Partiamo dal presupposto che l’azienda è composta attualmente da 27 persone e conta, oltre alla storica sede mantovana, una sede a Shangai e una a Tokyo. Siamo un’azienda famigliare. La scelta delle collaborazioni avviene in maniera naturale e istintiva, spesso nasce da un’amicizia. Questo vale per Cattelan, per Gufram, per Diesel. Mi piace provocare in maniera sana e positiva, e quando riesco a strappare un sorriso ad una persona che acquista un prodotto Seletti capisco di aver raggiunto il mio obiettivo.

Come è nata l’idea della DESIGN PARADE durante la Milano Design Week, che quest’anno giunge alla quarta edizione?

L’idea del Design Pride nasce da chiacchierata con due amici nel locale milanese Carlo e Camilla in Segheria. Il vino ci condusse ad affrontare l’argomento “gay pride” e uno di loro mi propose, scherzosamente, di organizzare la prima design parade. Effettivamente, emergere durante la settimana del Salone del Mobile è faticoso, per cui serve qualcosa di sorprendente. Per me è la giornata più bella dell’anno, è una grandissima gioia vedere una tale partecipazione dei giovani nei confronti del design. È il modo giusto di comunicare ai giovani, quello che si avvale di sensazioni, immagini ed emozioni.

Cosa rappresenta per Seletti il Salone del Mobile di Milano e quali differenze noti, se esistono, rispetto alle altre esibizioni internazionali a cui hai partecipato?

Il plus del Salone del Mobile sono i visitatori, i clienti e i buyer che vengono a Milano proprio durante il Salone: la loro presenza rende questo un evento di fondamentale importanza.
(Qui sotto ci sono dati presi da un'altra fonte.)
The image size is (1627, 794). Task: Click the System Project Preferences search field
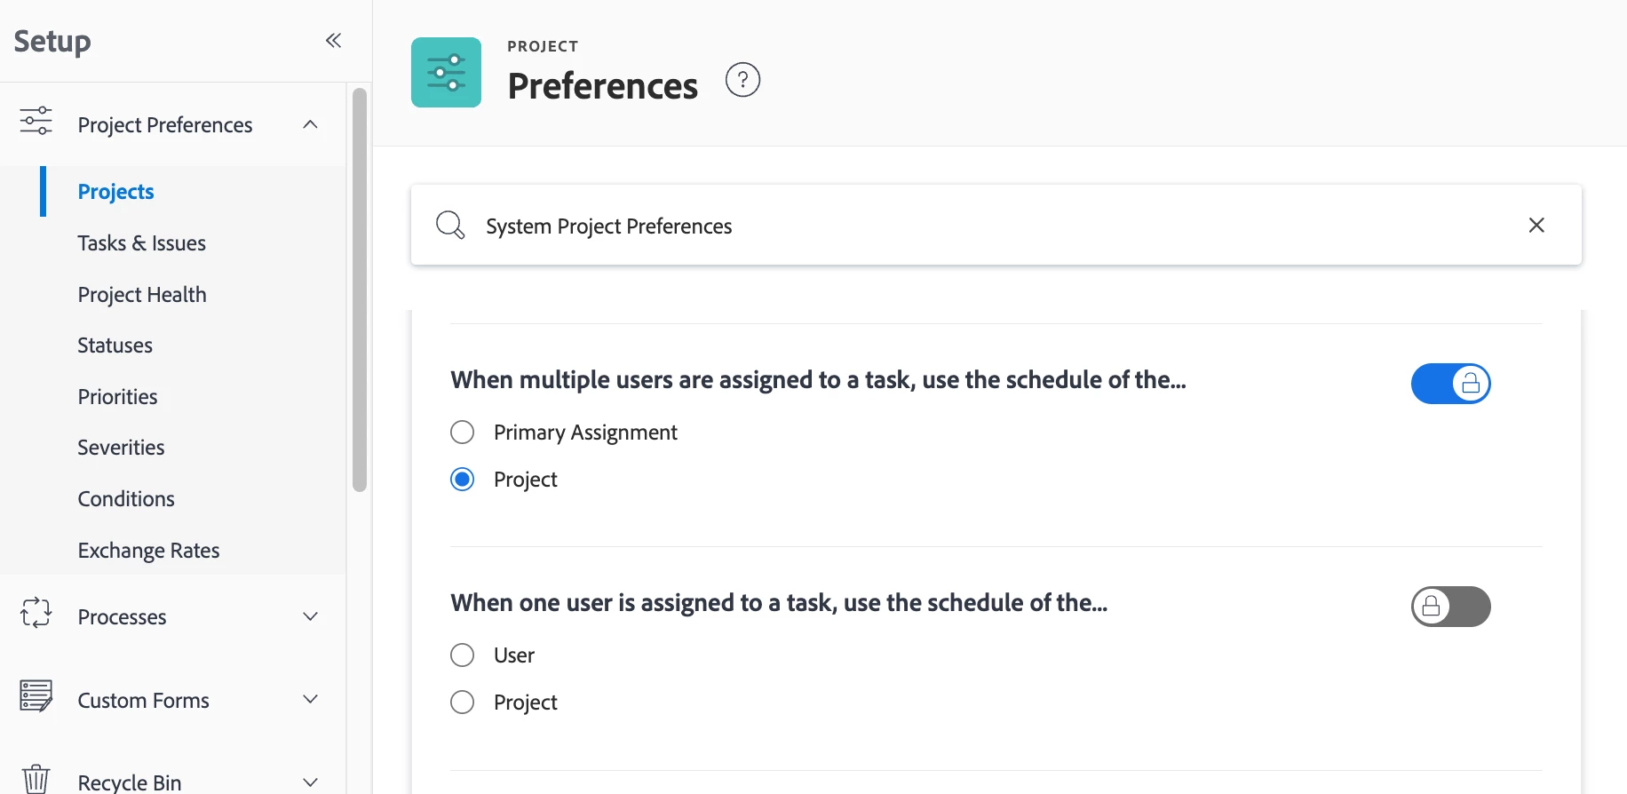click(977, 226)
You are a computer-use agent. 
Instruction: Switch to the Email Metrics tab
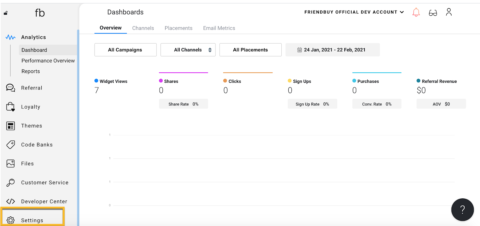tap(219, 28)
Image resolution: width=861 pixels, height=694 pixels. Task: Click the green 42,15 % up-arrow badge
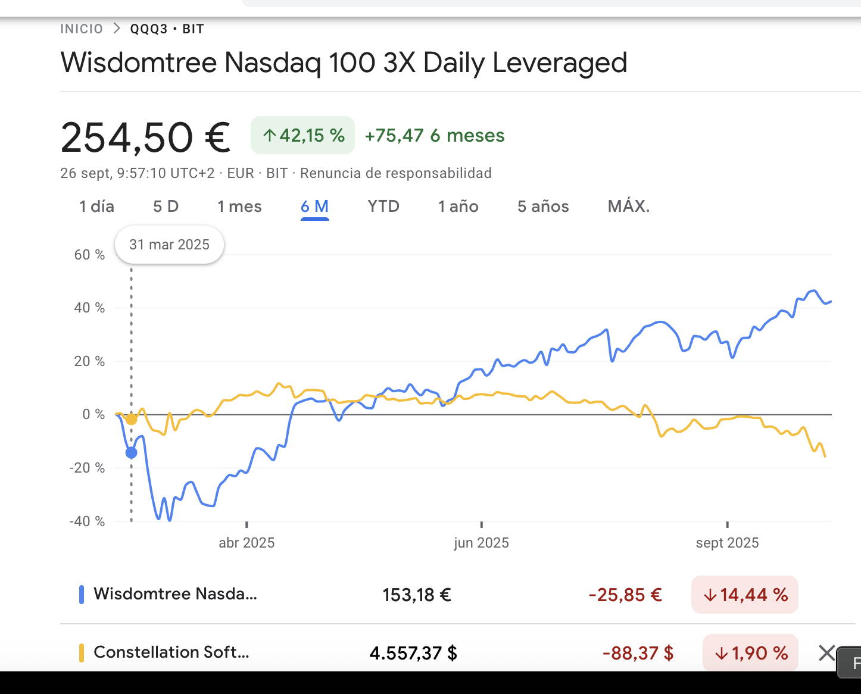coord(302,136)
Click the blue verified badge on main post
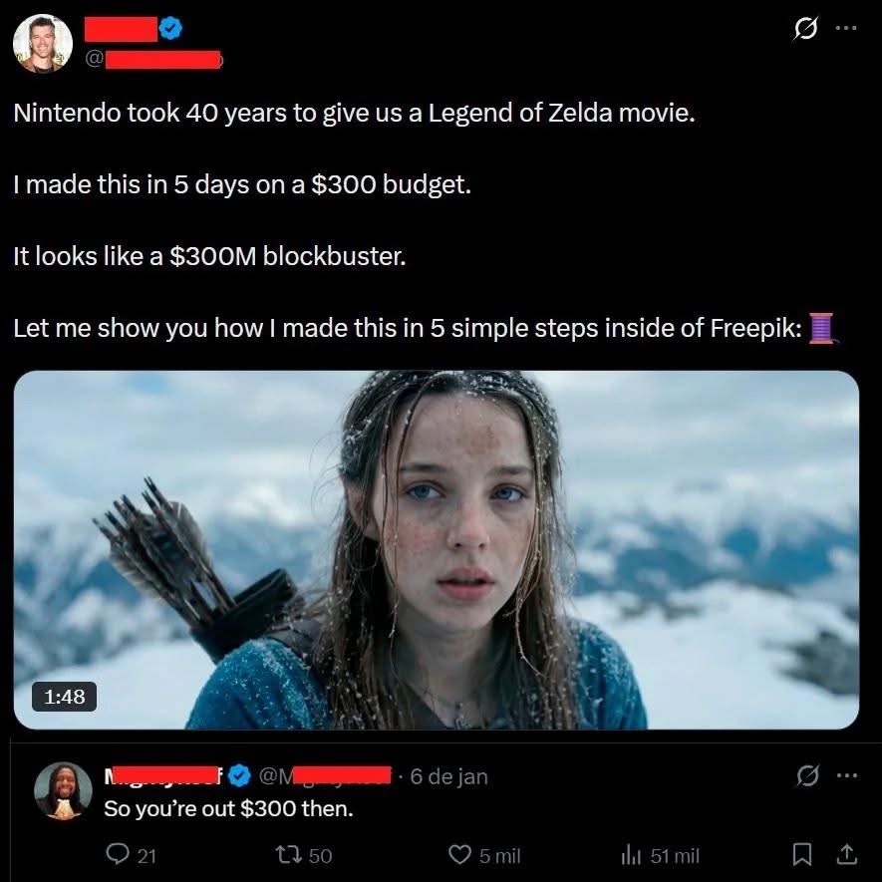Viewport: 882px width, 882px height. [170, 28]
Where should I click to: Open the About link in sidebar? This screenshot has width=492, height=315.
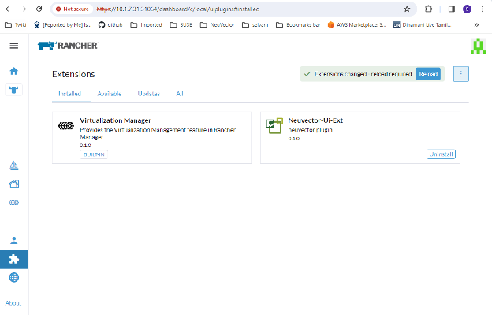pos(13,303)
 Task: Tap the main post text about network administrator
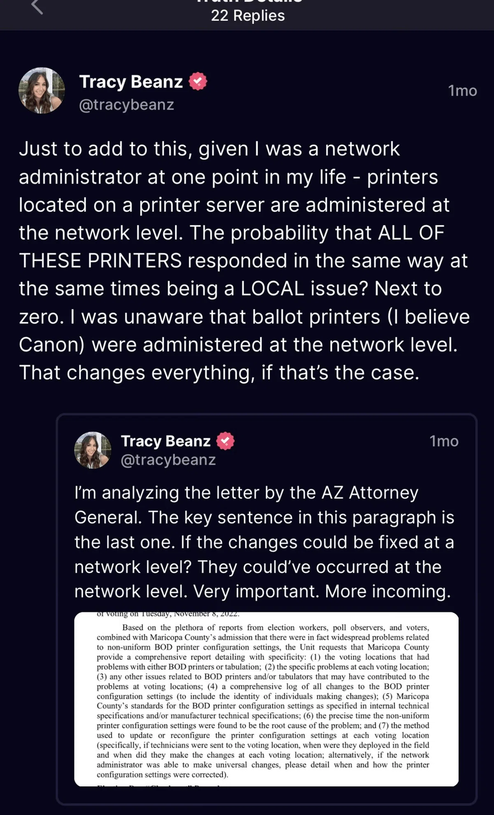(x=244, y=261)
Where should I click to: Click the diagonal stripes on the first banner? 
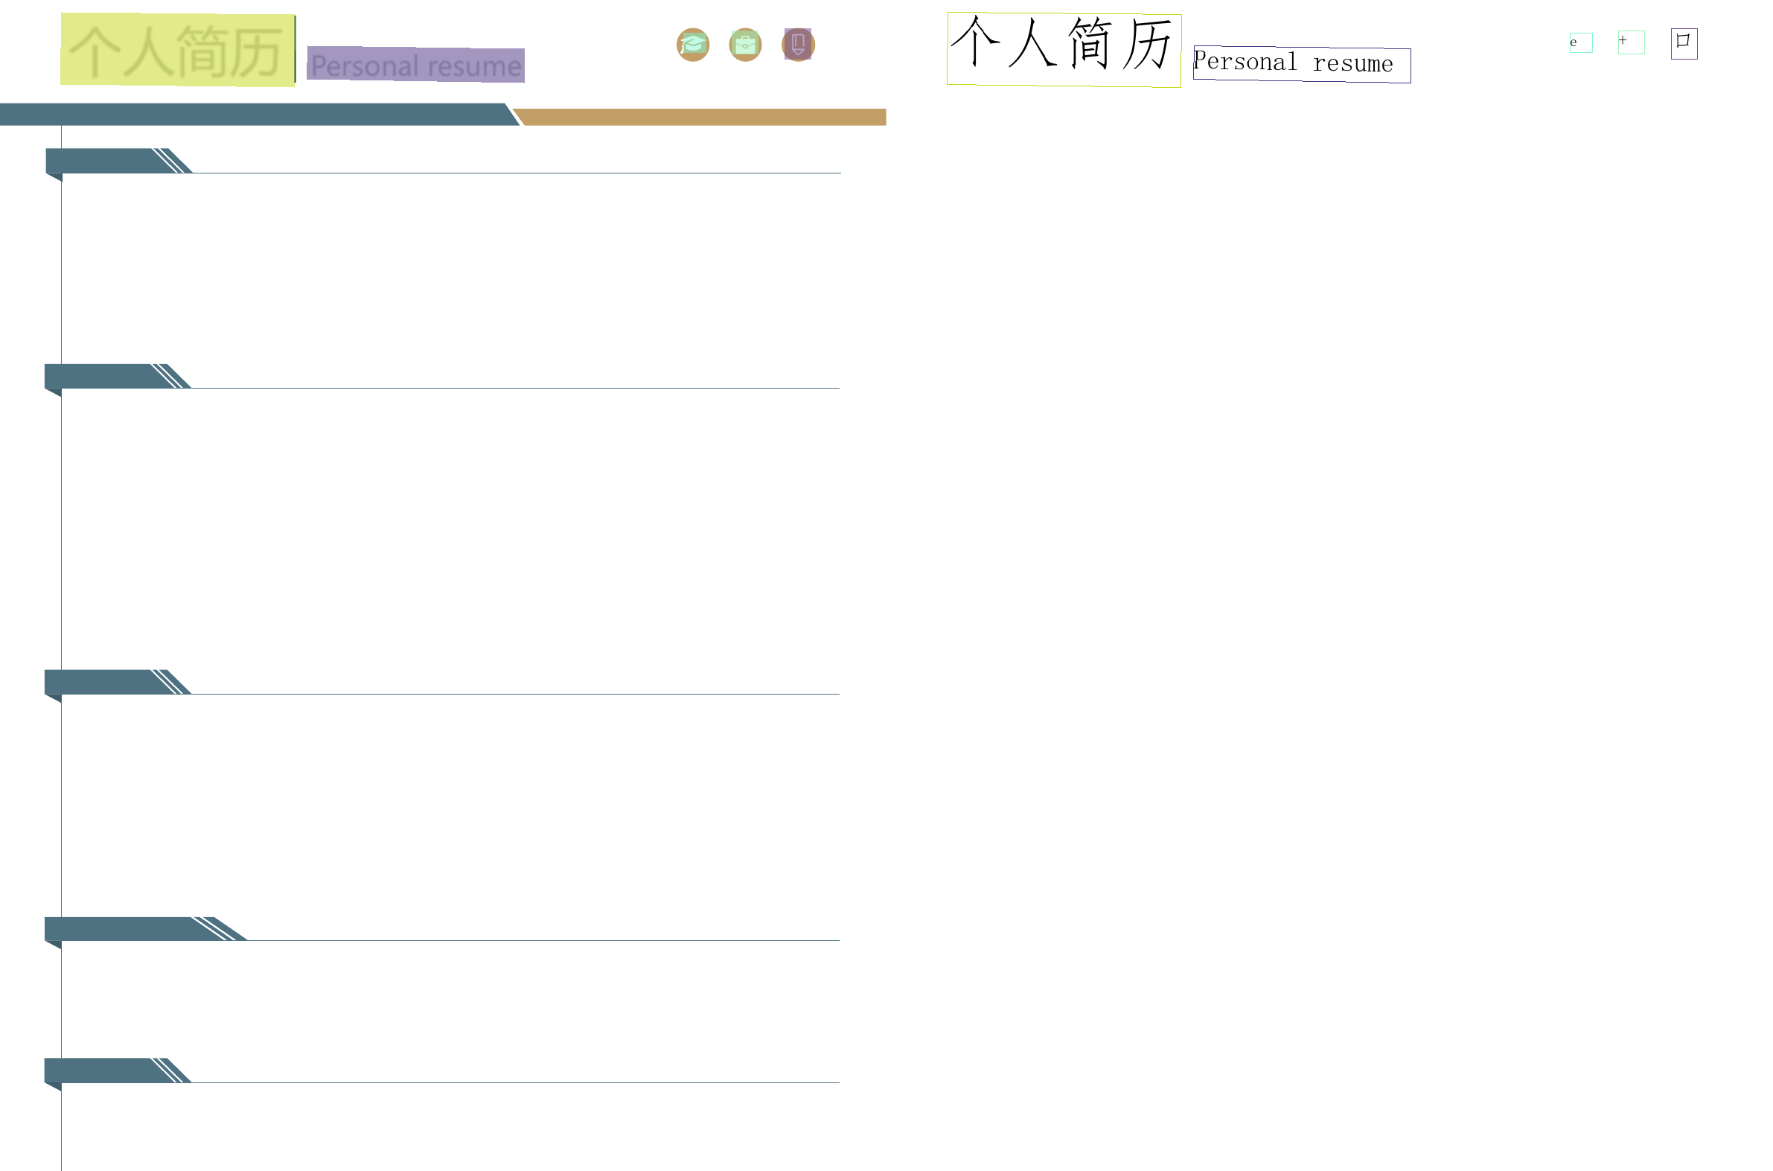pyautogui.click(x=169, y=161)
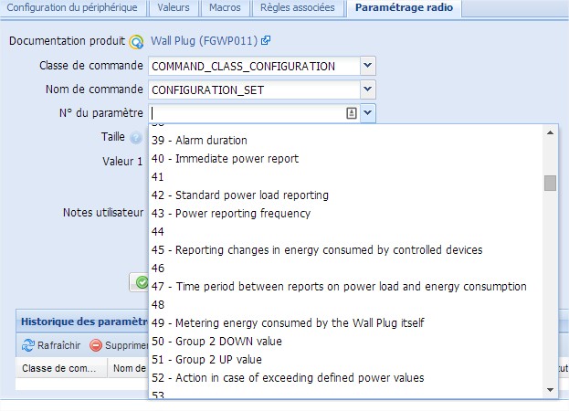Click the Taille help question icon
This screenshot has height=411, width=569.
(136, 138)
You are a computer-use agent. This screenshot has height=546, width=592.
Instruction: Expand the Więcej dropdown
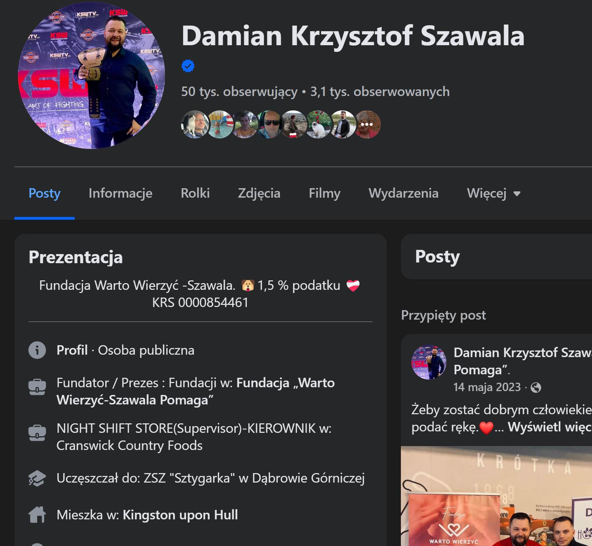tap(494, 193)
Consentimi una nota polemica: non ci è consentito vivere il Salone da protagonisti, essendo confinati in posizioni poco favorevoli, cosa che invece ci è consentita a Parigi. Il Salone è per me un amore e odio; vorrei vedermi riconosciuti i miei meriti.

Se penso a Seletti penso a contaminazione: come scegli i tuoi designer e che indicazioni ricevono? Lasci loro carta bianca?

Solitamente non li scelgo, tutto avviene in modo molto naturale. Ho la fortuna di ricevere molte proposte da parte di designer. Nel prendere in considerazione i progetti, cerco sempre di essere sereno e di valutarli con occhio critico e di dare a tutti un feedback. La mia energia viene quasi sempre totalmente assorbita dalle collaborazioni in corso, quindi ho poca possibilità di prendere in considerazione altri progetti.

Qual è ad oggi il pezzo di Seletti più venduto e secondo te perché?

L’illuminazione è ad oggi il settore che è più di tendenza. In termini di fatturato l’articolo più venduto è la scimmia, in termini numerici il topolino.

Quale consiglio daresti ai giovani aspiranti designer di oggi?

Penso che tutto ciò che si legge nei libri o che ti viene insegnato non appartiene più al nuovo, ma è già diventato vecchio. Credo che occorra ragionare su pensieri che ancora non siano stati scritti, sul passato per poter guardare al futuro. Consiglierei di prendere spunto per poi reinventare.

Ringraziamo Stefano Seletti per la gentilezza e la disponibilità.